== Activity ==
Images should be left out, and everything else in the listing reproduced exactly.

Start of Supplied entries

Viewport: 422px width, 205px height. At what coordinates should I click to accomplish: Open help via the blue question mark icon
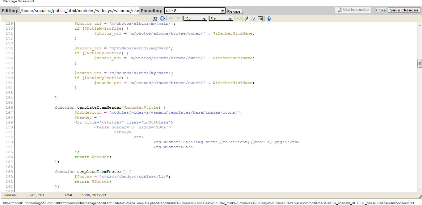pyautogui.click(x=269, y=19)
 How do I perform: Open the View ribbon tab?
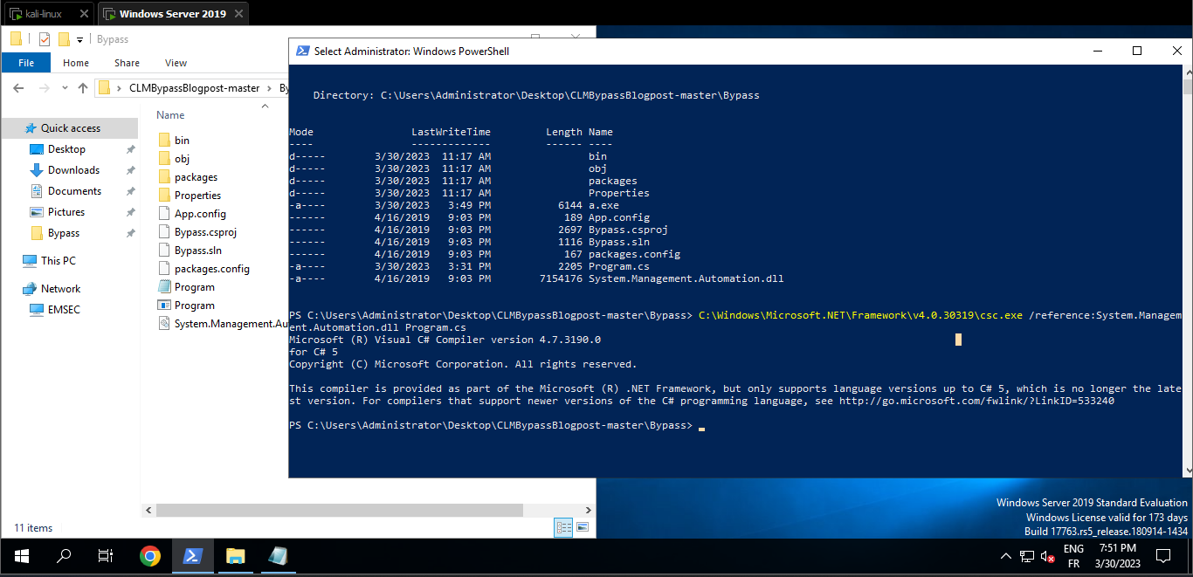point(176,63)
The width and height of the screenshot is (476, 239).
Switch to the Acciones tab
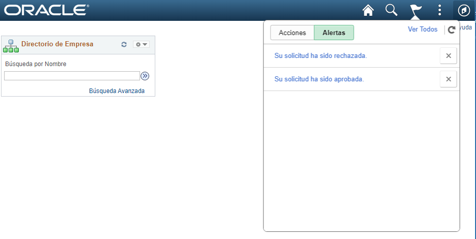click(x=292, y=33)
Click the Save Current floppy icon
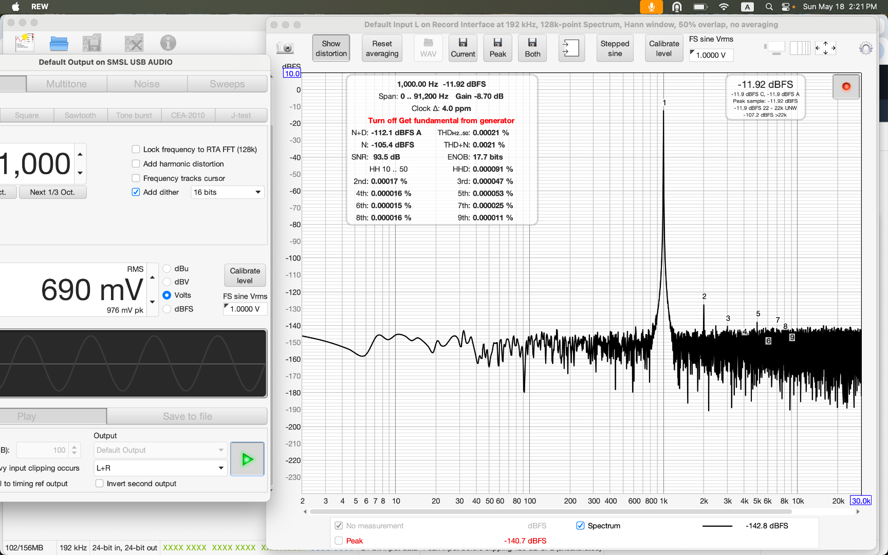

End of Supplied entries

== Task response ==
Viewport: 422px width, 205px height. At what coordinates should I click to accomplish: Open help via the blue question mark icon
pyautogui.click(x=269, y=19)
 How do I perform: Open the View ribbon tab?
point(176,63)
The width and height of the screenshot is (476, 239).
Switch to the Acciones tab
click(x=292, y=33)
Click the Save Current floppy icon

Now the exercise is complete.